Records supplied>
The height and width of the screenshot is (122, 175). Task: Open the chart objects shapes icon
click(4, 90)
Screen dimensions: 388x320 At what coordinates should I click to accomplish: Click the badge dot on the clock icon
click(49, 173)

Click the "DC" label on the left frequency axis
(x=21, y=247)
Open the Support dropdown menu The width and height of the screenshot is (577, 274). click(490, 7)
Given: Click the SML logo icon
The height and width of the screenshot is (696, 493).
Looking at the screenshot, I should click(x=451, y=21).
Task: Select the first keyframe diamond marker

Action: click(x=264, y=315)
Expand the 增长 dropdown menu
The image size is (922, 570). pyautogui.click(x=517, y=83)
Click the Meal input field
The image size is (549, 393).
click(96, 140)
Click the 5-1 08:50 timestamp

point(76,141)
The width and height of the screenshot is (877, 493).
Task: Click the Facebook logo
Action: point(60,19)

==

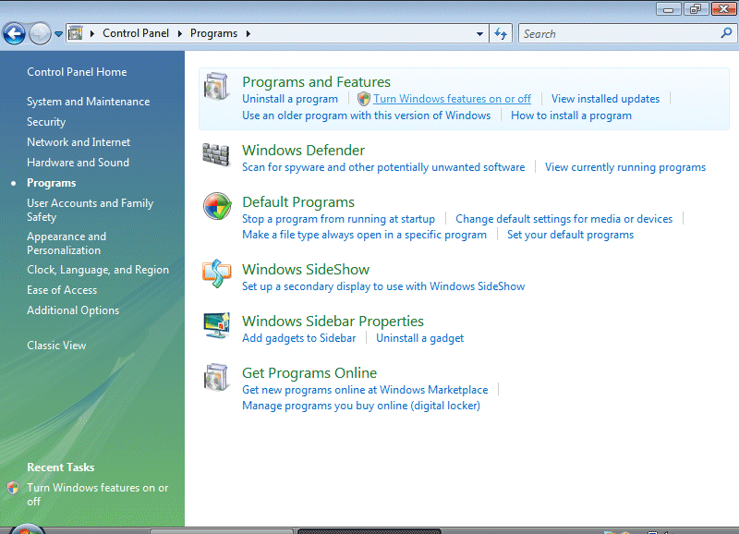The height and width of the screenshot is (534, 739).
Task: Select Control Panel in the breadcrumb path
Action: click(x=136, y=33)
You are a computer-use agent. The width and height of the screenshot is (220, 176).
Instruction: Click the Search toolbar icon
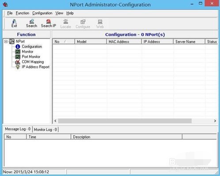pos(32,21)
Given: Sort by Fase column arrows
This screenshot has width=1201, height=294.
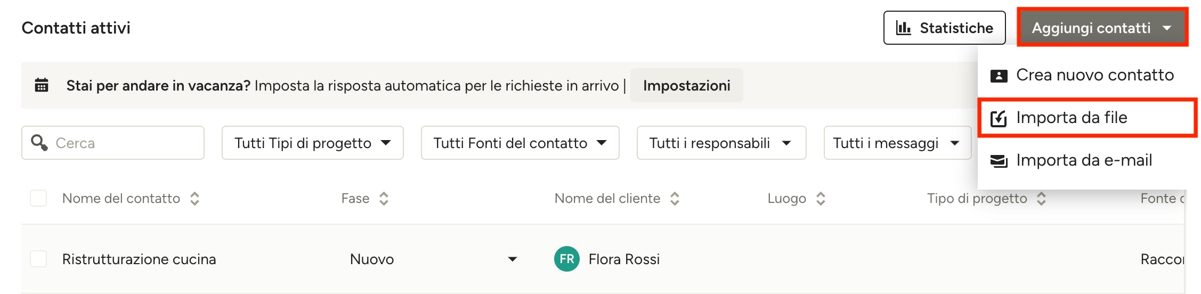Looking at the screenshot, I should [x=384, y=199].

What the task requires>
All lines of the entries above where "Given" turns up should be reported.

Task answer>
Given: Click the SML logo icon
Given: Sort by Fase column arrows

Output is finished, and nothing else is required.